Project Title

Environmental and Safety Attributes of Electric Vehicle Ownership and Commuting Behavior: Public Policy and Equity Considerations

Collaborating Universities

Marshall University
One John Marshall Drive
Huntington, WV 25755
1-800-642-3463
www.marshall.edu

Morgan State University
1700 East Cold Spring Lane
Baltimore MD 21251
443-885-3333
www.morgan.edu

Virginia Tech
1424 S Main St.
Blacksburg, VA 24061
540-231-6000
www.vt.edu

Principal Investigator(s)

Z. Andrew Farkas (MSU) - Email: andrew.farkas@morgan.edu
Hyeon-Shic Shin (MSU) - Email: hyeonshic.shin@morgan.edu
Christine Risch (MU) - Email: christine.risch@marshall.edu
Kent Sowards (MU) - Email: sowardsk@njrati.org
Jianhe Du (VT) - Email: jianhedu@vt.edu

Funding Source(s) and Amounts Provided (by each agency or organization)

USDOT: $82,000 (Federal)
MSU: $60,000 (Match)
MU: $10,000 (Match)
VT: $13,000 (Match)

Total Project Costs

$82,000 Federal/$83,000 Match

Agency ID or Contract Number

DTRT13-G-UTC33

Start Date

10/01/14

Completion Date

01/31/17

Description

Electric vehicles (EVs) are expected to reduce climate-changing greenhouse gas emissions.

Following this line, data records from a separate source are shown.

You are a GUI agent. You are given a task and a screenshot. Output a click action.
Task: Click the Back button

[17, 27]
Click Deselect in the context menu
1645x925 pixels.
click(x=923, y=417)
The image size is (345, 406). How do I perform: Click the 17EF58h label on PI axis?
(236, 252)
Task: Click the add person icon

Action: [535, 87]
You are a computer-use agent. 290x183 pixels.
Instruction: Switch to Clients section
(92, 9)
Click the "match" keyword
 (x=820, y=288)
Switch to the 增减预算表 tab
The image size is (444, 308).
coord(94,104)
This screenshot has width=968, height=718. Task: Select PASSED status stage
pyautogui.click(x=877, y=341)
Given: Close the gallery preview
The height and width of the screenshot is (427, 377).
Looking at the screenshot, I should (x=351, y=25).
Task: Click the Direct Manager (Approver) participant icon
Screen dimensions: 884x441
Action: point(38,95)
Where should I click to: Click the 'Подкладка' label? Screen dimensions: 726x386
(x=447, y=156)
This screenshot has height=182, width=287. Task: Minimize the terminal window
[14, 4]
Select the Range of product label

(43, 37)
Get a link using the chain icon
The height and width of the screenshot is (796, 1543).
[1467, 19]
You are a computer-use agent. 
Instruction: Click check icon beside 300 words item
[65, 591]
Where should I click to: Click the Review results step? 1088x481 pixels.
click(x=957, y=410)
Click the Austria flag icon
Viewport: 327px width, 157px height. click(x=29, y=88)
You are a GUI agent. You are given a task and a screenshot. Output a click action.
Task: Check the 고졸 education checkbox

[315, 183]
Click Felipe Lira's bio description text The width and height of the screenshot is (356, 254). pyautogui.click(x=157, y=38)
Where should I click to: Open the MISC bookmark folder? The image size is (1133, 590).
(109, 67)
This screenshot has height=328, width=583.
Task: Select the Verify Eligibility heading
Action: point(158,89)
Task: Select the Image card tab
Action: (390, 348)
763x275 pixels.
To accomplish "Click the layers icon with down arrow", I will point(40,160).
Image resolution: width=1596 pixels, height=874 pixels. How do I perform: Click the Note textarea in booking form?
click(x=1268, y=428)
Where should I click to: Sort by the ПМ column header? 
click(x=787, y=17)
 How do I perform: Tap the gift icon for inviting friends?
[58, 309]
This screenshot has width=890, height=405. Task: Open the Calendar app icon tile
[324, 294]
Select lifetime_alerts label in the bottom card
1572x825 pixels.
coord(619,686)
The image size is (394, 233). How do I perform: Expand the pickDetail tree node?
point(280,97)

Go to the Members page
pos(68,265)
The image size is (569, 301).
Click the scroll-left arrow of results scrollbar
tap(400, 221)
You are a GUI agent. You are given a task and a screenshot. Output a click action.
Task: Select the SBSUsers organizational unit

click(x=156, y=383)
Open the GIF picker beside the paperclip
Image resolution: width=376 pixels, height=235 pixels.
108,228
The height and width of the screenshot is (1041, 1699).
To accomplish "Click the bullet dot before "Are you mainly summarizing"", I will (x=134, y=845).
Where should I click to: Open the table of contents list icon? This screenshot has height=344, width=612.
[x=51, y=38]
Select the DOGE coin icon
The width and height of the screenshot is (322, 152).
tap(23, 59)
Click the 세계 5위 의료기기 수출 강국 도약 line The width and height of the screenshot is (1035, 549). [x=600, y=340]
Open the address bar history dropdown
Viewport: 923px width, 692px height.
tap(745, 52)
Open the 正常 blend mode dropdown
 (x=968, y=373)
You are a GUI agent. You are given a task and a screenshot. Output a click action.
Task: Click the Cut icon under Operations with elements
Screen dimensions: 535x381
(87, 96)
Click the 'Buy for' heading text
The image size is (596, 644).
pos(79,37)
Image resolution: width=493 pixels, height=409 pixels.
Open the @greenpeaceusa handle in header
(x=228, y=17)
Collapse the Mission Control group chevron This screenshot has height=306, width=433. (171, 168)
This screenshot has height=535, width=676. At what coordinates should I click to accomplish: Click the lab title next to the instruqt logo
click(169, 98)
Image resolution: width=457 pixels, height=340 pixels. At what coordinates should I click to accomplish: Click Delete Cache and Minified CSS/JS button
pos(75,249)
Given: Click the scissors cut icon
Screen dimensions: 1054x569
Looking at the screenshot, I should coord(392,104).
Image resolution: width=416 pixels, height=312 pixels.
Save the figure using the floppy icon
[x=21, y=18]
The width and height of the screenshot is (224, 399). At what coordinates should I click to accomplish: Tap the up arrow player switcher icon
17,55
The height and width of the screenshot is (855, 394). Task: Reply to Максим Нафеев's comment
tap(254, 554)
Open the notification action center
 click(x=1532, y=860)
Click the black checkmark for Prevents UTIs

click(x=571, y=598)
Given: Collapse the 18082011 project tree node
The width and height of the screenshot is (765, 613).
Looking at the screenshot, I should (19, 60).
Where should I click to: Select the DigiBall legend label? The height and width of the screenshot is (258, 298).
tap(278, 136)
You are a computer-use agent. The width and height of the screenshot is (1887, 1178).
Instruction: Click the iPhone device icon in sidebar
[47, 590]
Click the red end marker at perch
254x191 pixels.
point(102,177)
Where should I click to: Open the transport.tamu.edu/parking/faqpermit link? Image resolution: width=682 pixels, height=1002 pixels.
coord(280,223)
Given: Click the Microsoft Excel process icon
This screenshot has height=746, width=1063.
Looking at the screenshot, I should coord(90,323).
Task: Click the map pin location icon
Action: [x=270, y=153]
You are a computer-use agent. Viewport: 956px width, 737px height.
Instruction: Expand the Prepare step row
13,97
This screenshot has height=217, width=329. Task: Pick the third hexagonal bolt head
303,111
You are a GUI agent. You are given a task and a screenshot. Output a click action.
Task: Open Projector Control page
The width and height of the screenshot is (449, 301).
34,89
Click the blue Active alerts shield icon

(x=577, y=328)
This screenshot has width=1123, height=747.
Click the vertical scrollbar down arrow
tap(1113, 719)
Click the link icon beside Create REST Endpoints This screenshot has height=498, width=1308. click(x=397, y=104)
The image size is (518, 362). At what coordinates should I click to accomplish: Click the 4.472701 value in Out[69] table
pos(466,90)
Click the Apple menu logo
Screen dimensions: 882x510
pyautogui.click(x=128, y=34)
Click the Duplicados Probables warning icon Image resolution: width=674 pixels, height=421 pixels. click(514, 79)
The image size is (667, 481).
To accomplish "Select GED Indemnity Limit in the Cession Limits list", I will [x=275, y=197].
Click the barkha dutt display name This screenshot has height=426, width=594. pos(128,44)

Maryland promotes EVs by subsidizing purchases of them, invests in charging facilities at rail transit stations, and assists in funding such facilities for local jurisdictions.

This research would discern whether charging facilities at rail transit stations enhance market penetration of EVs and affect commuting behavior and mode choice. This research posits that there is a nested automobile choice between using plug-in hybrid electric (HE) or battery electric (BE) cars and using conventional cars and that owners of EVs have a lower propensity to choose rail transit for commute trips than owners of conventional cars. Research would also discern attitudes toward safety and demand for in-vehicle safety technologies.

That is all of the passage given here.